**What is expected**:
Copy every one of the following items character for character, without changing anything.

**Task data**:
--------------------

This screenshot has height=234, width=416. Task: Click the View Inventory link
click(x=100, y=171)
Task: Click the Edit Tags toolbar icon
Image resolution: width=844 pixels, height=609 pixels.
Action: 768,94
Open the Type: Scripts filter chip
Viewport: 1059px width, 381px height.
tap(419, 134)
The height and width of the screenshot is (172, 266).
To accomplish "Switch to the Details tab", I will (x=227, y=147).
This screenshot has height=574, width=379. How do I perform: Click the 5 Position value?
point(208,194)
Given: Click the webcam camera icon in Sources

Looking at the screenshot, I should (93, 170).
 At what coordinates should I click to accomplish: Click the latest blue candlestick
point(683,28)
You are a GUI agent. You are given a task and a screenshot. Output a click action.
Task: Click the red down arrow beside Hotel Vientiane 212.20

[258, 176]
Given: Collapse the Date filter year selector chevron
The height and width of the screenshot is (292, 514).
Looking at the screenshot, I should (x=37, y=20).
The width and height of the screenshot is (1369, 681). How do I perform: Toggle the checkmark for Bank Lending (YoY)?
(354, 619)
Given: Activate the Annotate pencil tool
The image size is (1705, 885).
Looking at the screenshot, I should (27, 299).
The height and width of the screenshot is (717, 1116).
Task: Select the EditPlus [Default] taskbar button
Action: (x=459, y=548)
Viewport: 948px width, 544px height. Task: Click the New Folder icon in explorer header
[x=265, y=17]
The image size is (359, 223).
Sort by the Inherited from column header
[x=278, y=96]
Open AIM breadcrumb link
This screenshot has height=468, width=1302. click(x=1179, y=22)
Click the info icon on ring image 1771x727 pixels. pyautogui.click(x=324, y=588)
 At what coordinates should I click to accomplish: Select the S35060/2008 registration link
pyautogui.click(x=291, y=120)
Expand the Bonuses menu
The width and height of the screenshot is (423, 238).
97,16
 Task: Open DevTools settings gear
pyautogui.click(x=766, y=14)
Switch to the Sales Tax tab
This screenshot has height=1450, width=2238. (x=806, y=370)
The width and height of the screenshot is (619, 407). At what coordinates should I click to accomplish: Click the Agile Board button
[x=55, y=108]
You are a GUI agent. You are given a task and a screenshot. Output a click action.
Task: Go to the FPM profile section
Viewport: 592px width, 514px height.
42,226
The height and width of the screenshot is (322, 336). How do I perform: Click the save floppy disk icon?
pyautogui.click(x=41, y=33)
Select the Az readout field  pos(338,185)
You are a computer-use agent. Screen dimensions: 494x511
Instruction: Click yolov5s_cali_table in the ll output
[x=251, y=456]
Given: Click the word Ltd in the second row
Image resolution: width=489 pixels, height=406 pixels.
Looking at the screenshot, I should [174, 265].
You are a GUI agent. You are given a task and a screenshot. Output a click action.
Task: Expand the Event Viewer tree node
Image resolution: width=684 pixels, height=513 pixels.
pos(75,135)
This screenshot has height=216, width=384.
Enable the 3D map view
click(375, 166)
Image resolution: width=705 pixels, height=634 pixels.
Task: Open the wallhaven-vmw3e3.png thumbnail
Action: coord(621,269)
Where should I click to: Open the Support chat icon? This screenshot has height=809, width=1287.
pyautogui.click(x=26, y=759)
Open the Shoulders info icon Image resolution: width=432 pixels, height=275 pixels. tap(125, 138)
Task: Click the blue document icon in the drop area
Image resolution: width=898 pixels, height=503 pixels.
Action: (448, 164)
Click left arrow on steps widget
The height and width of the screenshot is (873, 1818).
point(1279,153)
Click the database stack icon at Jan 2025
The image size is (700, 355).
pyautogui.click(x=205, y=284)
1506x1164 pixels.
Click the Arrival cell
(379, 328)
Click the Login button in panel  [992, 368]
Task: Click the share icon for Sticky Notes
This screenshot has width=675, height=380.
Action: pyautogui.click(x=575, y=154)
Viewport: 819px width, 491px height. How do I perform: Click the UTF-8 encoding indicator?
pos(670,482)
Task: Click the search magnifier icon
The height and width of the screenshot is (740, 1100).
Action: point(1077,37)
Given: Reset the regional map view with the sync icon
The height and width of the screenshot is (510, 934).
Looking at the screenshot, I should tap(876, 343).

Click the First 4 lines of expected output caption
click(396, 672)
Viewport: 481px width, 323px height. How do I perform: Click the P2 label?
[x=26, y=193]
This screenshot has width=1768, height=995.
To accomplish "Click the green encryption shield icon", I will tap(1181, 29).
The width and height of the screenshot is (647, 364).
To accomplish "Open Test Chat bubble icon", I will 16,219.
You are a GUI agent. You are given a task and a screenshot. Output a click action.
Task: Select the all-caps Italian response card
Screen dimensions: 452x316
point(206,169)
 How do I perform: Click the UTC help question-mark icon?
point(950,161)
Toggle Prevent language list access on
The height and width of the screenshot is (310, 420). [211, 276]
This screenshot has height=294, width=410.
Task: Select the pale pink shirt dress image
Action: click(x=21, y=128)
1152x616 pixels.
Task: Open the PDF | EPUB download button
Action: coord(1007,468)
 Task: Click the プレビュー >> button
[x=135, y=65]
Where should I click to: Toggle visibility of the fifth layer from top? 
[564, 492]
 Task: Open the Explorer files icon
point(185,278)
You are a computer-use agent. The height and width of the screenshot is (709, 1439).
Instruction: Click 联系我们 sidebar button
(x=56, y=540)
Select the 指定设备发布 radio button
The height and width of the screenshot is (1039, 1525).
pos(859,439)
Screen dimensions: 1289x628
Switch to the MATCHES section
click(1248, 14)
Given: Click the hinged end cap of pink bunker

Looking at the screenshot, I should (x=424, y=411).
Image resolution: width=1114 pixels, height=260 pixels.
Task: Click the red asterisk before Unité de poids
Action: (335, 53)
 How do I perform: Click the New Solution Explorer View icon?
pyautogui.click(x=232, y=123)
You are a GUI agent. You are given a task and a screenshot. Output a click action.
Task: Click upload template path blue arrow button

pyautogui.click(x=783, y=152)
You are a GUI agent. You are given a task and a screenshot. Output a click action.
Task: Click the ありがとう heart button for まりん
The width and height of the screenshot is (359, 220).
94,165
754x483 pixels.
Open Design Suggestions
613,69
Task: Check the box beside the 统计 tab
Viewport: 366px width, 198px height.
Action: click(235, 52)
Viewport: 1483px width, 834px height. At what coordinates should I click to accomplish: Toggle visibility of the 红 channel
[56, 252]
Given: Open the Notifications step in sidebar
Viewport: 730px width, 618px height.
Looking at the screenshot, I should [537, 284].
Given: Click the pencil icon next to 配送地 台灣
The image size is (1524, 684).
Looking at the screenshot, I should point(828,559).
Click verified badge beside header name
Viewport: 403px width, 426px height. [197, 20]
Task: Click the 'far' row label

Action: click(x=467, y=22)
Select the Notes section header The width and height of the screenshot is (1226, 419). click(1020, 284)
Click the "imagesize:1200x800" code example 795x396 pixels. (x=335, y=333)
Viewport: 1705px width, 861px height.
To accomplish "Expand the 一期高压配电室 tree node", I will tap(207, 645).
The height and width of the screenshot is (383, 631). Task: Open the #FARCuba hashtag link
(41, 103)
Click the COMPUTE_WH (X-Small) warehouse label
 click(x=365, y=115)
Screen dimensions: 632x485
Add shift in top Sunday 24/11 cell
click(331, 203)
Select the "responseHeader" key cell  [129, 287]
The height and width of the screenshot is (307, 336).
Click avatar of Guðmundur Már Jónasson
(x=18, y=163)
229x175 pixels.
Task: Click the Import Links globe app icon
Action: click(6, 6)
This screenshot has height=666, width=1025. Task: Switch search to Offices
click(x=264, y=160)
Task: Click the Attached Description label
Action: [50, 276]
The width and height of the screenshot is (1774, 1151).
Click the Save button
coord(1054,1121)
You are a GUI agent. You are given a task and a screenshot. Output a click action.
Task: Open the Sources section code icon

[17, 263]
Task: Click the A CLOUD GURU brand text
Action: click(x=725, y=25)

--------------------

**Solved problem**:
This screenshot has height=234, width=416. Task: Click the View Inventory link
click(x=100, y=171)
Task: Click the Edit Tags toolbar icon
Image resolution: width=844 pixels, height=609 pixels.
Action: 768,94
Open the Type: Scripts filter chip
Viewport: 1059px width, 381px height.
tap(419, 134)
The height and width of the screenshot is (172, 266).
To accomplish "Switch to the Details tab", I will (x=227, y=147).
This screenshot has height=574, width=379. How do I perform: Click the 5 Position value?
point(208,194)
Given: Click the webcam camera icon in Sources

Looking at the screenshot, I should (93, 170).
 At what coordinates should I click to accomplish: Click the latest blue candlestick
point(683,28)
You are a GUI agent. You are given a task and a screenshot. Output a click action.
Task: Click the red down arrow beside Hotel Vientiane 212.20

[258, 176]
Given: Collapse the Date filter year selector chevron
The height and width of the screenshot is (292, 514).
Looking at the screenshot, I should (x=37, y=20).
The width and height of the screenshot is (1369, 681). How do I perform: Toggle the checkmark for Bank Lending (YoY)?
(354, 619)
Given: Activate the Annotate pencil tool
The image size is (1705, 885).
Looking at the screenshot, I should (27, 299).
The height and width of the screenshot is (717, 1116).
Task: Select the EditPlus [Default] taskbar button
Action: (x=459, y=548)
Viewport: 948px width, 544px height. Task: Click the New Folder icon in explorer header
[x=265, y=17]
The image size is (359, 223).
Sort by the Inherited from column header
[x=278, y=96]
Open AIM breadcrumb link
This screenshot has height=468, width=1302. click(x=1179, y=22)
Click the info icon on ring image 1771x727 pixels. pyautogui.click(x=324, y=588)
 At what coordinates should I click to accomplish: Select the S35060/2008 registration link
pyautogui.click(x=291, y=120)
Expand the Bonuses menu
The width and height of the screenshot is (423, 238).
97,16
 Task: Open DevTools settings gear
pyautogui.click(x=766, y=14)
Switch to the Sales Tax tab
This screenshot has height=1450, width=2238. (x=806, y=370)
The width and height of the screenshot is (619, 407). At what coordinates should I click to accomplish: Click the Agile Board button
[x=55, y=108]
You are a GUI agent. You are given a task and a screenshot. Output a click action.
Task: Go to the FPM profile section
Viewport: 592px width, 514px height.
42,226
The height and width of the screenshot is (322, 336). How do I perform: Click the save floppy disk icon?
pyautogui.click(x=41, y=33)
Select the Az readout field  pos(338,185)
You are a computer-use agent. Screen dimensions: 494x511
Instruction: Click yolov5s_cali_table in the ll output
[x=251, y=456]
Given: Click the word Ltd in the second row
Image resolution: width=489 pixels, height=406 pixels.
Looking at the screenshot, I should [174, 265].
You are a GUI agent. You are given a task and a screenshot. Output a click action.
Task: Expand the Event Viewer tree node
Image resolution: width=684 pixels, height=513 pixels.
pos(75,135)
This screenshot has height=216, width=384.
Enable the 3D map view
click(375, 166)
Image resolution: width=705 pixels, height=634 pixels.
Task: Open the wallhaven-vmw3e3.png thumbnail
Action: coord(621,269)
Where should I click to: Open the Support chat icon? This screenshot has height=809, width=1287.
pyautogui.click(x=26, y=759)
Open the Shoulders info icon Image resolution: width=432 pixels, height=275 pixels. tap(125, 138)
Task: Click the blue document icon in the drop area
Image resolution: width=898 pixels, height=503 pixels.
Action: (448, 164)
Click left arrow on steps widget
The height and width of the screenshot is (873, 1818).
point(1279,153)
Click the database stack icon at Jan 2025
The image size is (700, 355).
pyautogui.click(x=205, y=284)
1506x1164 pixels.
Click the Arrival cell
(379, 328)
Click the Login button in panel  [992, 368]
Task: Click the share icon for Sticky Notes
This screenshot has width=675, height=380.
Action: pyautogui.click(x=575, y=154)
Viewport: 819px width, 491px height. How do I perform: Click the UTF-8 encoding indicator?
pos(670,482)
Task: Click the search magnifier icon
The height and width of the screenshot is (740, 1100).
Action: point(1077,37)
Given: Reset the regional map view with the sync icon
The height and width of the screenshot is (510, 934).
Looking at the screenshot, I should tap(876, 343).

Click the First 4 lines of expected output caption
click(396, 672)
Viewport: 481px width, 323px height. How do I perform: Click the P2 label?
[x=26, y=193]
This screenshot has width=1768, height=995.
To accomplish "Click the green encryption shield icon", I will tap(1181, 29).
The width and height of the screenshot is (647, 364).
To accomplish "Open Test Chat bubble icon", I will 16,219.
You are a GUI agent. You are given a task and a screenshot. Output a click action.
Task: Select the all-caps Italian response card
Screen dimensions: 452x316
point(206,169)
 How do I perform: Click the UTC help question-mark icon?
point(950,161)
Toggle Prevent language list access on
The height and width of the screenshot is (310, 420). [211, 276]
This screenshot has height=294, width=410.
Task: Select the pale pink shirt dress image
Action: click(x=21, y=128)
1152x616 pixels.
Task: Open the PDF | EPUB download button
Action: coord(1007,468)
 Task: Click the プレビュー >> button
[x=135, y=65]
Where should I click to: Toggle visibility of the fifth layer from top? 
[564, 492]
 Task: Open the Explorer files icon
point(185,278)
You are a computer-use agent. The height and width of the screenshot is (709, 1439).
Instruction: Click 联系我们 sidebar button
(x=56, y=540)
Select the 指定设备发布 radio button
The height and width of the screenshot is (1039, 1525).
pos(859,439)
Screen dimensions: 1289x628
Switch to the MATCHES section
click(1248, 14)
Given: Click the hinged end cap of pink bunker

Looking at the screenshot, I should (x=424, y=411).
Image resolution: width=1114 pixels, height=260 pixels.
Task: Click the red asterisk before Unité de poids
Action: (335, 53)
 How do I perform: Click the New Solution Explorer View icon?
pyautogui.click(x=232, y=123)
You are a GUI agent. You are given a task and a screenshot. Output a click action.
Task: Click upload template path blue arrow button

pyautogui.click(x=783, y=152)
You are a GUI agent. You are given a task and a screenshot. Output a click action.
Task: Click the ありがとう heart button for まりん
The width and height of the screenshot is (359, 220).
94,165
754x483 pixels.
Open Design Suggestions
613,69
Task: Check the box beside the 统计 tab
Viewport: 366px width, 198px height.
Action: click(235, 52)
Viewport: 1483px width, 834px height. At what coordinates should I click to accomplish: Toggle visibility of the 红 channel
[56, 252]
Given: Open the Notifications step in sidebar
Viewport: 730px width, 618px height.
Looking at the screenshot, I should [537, 284].
Given: Click the pencil icon next to 配送地 台灣
The image size is (1524, 684).
Looking at the screenshot, I should point(828,559).
Click verified badge beside header name
Viewport: 403px width, 426px height. [197, 20]
Task: Click the 'far' row label

Action: click(x=467, y=22)
Select the Notes section header The width and height of the screenshot is (1226, 419). click(1020, 284)
Click the "imagesize:1200x800" code example 795x396 pixels. (x=335, y=333)
Viewport: 1705px width, 861px height.
To accomplish "Expand the 一期高压配电室 tree node", I will tap(207, 645).
The height and width of the screenshot is (383, 631). Task: Open the #FARCuba hashtag link
(41, 103)
Click the COMPUTE_WH (X-Small) warehouse label
 click(x=365, y=115)
Screen dimensions: 632x485
Add shift in top Sunday 24/11 cell
click(331, 203)
Select the "responseHeader" key cell  [129, 287]
The height and width of the screenshot is (307, 336).
Click avatar of Guðmundur Már Jónasson
(x=18, y=163)
229x175 pixels.
Task: Click the Import Links globe app icon
Action: click(6, 6)
This screenshot has height=666, width=1025. Task: Switch search to Offices
click(x=264, y=160)
Task: Click the Attached Description label
Action: [50, 276]
The width and height of the screenshot is (1774, 1151).
Click the Save button
coord(1054,1121)
You are a GUI agent. You are given a task and a screenshot. Output a click action.
Task: Open the Sources section code icon

[17, 263]
Task: Click the A CLOUD GURU brand text
Action: click(x=725, y=25)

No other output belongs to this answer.